Goal of the exercise
A verbatim reproduction of the lines below, from the line containing "This screenshot has width=935, height=584." through the line containing "Click the file", both ends included, is the whole required output.

Stored data
**********

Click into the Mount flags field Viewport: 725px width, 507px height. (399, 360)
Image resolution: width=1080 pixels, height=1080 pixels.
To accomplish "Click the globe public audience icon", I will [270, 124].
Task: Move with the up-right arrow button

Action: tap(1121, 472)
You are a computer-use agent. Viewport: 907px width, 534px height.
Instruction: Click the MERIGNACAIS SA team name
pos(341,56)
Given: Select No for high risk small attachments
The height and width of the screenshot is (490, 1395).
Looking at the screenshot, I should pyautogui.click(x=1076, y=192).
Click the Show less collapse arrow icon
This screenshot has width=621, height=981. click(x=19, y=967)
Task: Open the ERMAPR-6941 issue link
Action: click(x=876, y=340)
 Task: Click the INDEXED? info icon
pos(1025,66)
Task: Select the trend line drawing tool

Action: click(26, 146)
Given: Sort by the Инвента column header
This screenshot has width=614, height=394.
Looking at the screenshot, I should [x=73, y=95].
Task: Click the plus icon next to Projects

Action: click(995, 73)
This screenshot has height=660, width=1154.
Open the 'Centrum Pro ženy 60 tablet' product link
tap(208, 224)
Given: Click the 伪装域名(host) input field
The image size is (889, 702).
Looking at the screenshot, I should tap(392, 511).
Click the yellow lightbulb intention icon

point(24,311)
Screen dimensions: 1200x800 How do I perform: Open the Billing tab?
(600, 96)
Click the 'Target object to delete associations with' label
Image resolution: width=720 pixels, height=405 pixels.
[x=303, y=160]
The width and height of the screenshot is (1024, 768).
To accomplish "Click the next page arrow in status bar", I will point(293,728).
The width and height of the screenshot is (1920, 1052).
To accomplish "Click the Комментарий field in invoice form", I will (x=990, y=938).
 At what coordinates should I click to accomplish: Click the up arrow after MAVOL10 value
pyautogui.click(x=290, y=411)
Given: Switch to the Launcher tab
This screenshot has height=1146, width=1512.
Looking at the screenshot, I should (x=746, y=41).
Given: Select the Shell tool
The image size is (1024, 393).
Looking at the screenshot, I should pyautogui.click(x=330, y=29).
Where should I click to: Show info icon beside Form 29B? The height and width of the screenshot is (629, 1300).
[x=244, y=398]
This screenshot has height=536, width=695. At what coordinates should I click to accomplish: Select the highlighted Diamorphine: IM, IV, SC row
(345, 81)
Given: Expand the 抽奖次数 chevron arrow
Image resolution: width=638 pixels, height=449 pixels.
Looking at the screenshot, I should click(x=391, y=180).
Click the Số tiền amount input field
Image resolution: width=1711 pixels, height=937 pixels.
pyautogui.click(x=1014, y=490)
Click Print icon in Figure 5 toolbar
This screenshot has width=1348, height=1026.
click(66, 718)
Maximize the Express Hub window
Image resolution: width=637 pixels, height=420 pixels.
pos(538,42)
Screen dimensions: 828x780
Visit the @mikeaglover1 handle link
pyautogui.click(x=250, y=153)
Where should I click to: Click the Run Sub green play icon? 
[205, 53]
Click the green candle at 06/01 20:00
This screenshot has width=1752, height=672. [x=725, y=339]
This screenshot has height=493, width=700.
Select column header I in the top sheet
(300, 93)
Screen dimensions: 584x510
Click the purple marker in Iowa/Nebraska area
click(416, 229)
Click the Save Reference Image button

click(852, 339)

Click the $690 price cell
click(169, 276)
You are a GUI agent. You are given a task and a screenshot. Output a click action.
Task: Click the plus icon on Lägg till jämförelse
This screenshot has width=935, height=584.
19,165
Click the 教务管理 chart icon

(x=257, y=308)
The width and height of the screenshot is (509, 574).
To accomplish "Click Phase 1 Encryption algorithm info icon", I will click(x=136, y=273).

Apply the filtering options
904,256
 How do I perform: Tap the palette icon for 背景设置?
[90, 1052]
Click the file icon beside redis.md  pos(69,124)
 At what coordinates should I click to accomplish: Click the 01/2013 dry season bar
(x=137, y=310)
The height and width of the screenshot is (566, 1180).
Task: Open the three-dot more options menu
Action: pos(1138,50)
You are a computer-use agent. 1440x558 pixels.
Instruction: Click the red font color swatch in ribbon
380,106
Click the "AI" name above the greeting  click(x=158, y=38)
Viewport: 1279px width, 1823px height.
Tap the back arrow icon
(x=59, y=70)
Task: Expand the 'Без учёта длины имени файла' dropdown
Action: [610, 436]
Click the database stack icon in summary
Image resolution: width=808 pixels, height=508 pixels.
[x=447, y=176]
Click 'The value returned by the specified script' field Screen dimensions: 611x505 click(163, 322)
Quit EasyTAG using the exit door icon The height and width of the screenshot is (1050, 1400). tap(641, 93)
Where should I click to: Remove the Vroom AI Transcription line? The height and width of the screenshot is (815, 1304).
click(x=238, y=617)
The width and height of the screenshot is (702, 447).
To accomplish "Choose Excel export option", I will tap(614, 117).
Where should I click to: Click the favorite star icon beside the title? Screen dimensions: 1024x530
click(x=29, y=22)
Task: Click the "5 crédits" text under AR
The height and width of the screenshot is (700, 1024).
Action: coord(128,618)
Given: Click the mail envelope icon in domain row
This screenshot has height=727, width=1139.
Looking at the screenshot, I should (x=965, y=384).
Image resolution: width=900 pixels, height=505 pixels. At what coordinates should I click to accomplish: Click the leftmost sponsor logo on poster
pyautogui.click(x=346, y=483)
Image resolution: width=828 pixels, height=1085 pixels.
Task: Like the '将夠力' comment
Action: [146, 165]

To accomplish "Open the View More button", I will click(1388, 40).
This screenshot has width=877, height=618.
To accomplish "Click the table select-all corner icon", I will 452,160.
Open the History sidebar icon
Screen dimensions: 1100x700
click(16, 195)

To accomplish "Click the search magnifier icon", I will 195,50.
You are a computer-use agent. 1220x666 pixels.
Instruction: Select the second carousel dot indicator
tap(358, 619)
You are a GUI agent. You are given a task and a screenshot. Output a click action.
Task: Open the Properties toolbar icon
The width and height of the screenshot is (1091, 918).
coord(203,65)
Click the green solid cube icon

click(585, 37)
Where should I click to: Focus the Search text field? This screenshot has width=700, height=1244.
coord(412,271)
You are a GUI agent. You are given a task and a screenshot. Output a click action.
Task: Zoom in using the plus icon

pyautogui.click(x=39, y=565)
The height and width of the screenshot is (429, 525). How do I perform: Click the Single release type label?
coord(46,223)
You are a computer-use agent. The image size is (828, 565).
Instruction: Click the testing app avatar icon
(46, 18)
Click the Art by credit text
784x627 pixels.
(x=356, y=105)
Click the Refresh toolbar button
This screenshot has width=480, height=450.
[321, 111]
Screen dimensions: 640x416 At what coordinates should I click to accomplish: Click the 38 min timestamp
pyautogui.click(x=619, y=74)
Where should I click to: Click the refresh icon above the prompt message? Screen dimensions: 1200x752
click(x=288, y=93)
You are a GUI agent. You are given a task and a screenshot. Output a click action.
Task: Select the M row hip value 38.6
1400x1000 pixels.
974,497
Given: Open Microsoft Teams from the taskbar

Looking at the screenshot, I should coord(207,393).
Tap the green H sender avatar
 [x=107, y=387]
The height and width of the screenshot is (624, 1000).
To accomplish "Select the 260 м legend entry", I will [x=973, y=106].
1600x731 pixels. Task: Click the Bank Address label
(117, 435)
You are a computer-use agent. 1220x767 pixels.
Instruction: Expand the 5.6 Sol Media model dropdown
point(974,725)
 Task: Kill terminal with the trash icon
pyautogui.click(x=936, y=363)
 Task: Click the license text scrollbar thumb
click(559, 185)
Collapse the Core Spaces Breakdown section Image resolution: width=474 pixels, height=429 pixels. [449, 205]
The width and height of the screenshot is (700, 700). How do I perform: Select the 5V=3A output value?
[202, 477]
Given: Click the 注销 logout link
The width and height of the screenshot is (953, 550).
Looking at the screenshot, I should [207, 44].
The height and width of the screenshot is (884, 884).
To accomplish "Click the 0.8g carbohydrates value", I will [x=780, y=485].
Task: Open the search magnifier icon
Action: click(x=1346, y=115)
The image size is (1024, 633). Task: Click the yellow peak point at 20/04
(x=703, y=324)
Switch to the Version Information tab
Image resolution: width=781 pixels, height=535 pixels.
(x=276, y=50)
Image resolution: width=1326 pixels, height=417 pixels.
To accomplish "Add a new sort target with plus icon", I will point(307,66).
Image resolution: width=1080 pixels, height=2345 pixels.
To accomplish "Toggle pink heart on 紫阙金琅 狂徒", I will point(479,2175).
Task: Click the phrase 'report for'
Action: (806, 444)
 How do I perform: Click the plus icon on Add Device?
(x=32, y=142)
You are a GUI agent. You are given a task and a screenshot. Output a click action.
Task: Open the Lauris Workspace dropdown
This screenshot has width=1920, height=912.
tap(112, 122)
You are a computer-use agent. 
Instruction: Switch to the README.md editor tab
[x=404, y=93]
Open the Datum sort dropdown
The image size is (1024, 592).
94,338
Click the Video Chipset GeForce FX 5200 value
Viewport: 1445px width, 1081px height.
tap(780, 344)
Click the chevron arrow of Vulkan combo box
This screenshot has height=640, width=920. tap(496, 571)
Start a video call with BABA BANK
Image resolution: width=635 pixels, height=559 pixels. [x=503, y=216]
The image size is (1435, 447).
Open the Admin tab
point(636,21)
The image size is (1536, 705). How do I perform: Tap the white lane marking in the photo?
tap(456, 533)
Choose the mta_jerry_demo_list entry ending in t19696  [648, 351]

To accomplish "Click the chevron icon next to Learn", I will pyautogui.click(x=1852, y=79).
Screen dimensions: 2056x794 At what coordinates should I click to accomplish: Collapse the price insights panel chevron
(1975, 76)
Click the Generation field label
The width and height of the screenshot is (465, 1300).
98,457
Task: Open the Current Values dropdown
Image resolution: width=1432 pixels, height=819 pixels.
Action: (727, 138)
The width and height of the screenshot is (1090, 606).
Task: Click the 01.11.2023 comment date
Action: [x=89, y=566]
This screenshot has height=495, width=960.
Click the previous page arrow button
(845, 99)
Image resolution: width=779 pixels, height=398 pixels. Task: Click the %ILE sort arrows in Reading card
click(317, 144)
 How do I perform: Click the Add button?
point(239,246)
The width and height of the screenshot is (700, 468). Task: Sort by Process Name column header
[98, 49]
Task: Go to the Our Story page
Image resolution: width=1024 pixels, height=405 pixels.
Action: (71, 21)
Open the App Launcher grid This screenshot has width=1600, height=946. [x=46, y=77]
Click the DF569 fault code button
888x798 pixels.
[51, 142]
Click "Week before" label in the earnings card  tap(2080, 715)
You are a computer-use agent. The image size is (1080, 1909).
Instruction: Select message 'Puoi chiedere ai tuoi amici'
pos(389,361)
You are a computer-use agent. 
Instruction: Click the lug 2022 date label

**********

Result of the exercise
This screenshot has width=935, height=584.
19,165
Click the 教务管理 chart icon

(x=257, y=308)
The width and height of the screenshot is (509, 574).
To accomplish "Click Phase 1 Encryption algorithm info icon", I will click(x=136, y=273).

Apply the filtering options
904,256
 How do I perform: Tap the palette icon for 背景设置?
[90, 1052]
Click the file icon beside redis.md  pos(69,124)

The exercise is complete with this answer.